#### Work order
Extract every line from the records below that contains the word "Collapse".
_ _ _
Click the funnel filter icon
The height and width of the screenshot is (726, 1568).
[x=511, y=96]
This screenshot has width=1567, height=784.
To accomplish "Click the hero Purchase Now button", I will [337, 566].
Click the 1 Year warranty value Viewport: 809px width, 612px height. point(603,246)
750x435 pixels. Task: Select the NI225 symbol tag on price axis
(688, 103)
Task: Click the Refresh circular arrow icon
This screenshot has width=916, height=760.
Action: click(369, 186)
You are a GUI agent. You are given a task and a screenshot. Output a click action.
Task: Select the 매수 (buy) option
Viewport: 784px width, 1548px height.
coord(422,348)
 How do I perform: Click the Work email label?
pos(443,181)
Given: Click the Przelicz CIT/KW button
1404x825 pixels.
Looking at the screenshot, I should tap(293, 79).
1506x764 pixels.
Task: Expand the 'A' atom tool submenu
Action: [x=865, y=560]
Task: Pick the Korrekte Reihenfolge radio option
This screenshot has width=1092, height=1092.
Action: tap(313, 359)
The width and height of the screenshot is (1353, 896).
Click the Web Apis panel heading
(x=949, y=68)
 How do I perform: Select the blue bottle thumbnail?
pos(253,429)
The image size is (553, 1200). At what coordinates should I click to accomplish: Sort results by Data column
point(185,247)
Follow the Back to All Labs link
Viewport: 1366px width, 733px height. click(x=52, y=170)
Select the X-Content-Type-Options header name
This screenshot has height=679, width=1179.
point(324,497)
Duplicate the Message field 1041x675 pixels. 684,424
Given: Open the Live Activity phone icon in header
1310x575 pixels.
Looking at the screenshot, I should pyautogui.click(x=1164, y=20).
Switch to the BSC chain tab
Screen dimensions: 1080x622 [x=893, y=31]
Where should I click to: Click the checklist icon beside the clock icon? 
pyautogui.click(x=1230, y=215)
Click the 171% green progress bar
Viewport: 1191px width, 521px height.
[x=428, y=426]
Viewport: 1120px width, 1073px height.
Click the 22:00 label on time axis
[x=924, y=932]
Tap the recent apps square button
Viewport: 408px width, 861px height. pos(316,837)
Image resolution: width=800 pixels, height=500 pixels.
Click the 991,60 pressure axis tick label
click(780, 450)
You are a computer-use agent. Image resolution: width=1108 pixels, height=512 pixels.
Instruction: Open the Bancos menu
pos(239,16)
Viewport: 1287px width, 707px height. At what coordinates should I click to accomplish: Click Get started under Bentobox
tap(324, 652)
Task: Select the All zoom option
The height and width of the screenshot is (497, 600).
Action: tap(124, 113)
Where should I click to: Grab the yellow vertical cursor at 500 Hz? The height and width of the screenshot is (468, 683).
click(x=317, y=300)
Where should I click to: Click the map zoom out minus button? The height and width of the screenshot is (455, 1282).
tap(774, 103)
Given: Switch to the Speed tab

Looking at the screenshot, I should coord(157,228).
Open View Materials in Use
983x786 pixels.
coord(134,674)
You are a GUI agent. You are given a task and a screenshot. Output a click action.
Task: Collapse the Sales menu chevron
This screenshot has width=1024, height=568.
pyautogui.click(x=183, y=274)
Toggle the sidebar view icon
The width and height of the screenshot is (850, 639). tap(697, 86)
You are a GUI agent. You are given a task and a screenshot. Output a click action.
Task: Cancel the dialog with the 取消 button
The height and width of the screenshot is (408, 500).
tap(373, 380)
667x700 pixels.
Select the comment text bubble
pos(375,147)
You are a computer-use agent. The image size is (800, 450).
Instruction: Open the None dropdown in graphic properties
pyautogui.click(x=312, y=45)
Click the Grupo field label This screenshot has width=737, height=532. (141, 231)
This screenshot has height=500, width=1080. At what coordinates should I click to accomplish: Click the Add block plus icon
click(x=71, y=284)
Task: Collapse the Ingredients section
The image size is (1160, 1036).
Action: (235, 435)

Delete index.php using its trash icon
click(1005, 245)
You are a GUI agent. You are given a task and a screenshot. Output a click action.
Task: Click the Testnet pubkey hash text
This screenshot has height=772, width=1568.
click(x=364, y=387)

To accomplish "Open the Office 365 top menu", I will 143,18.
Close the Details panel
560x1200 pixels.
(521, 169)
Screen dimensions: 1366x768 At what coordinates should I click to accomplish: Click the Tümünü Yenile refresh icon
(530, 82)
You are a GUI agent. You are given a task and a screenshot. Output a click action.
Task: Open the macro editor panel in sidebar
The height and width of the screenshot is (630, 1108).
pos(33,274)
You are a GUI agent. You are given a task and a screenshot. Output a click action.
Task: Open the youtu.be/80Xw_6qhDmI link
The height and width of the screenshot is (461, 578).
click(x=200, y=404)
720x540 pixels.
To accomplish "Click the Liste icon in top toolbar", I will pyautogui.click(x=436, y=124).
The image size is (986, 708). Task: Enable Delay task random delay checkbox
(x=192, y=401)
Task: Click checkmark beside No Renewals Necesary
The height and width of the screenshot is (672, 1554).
_ _ _
#### Task response
Task: Collapse the Sales menu chevron
Task: Collapse the Ingredients section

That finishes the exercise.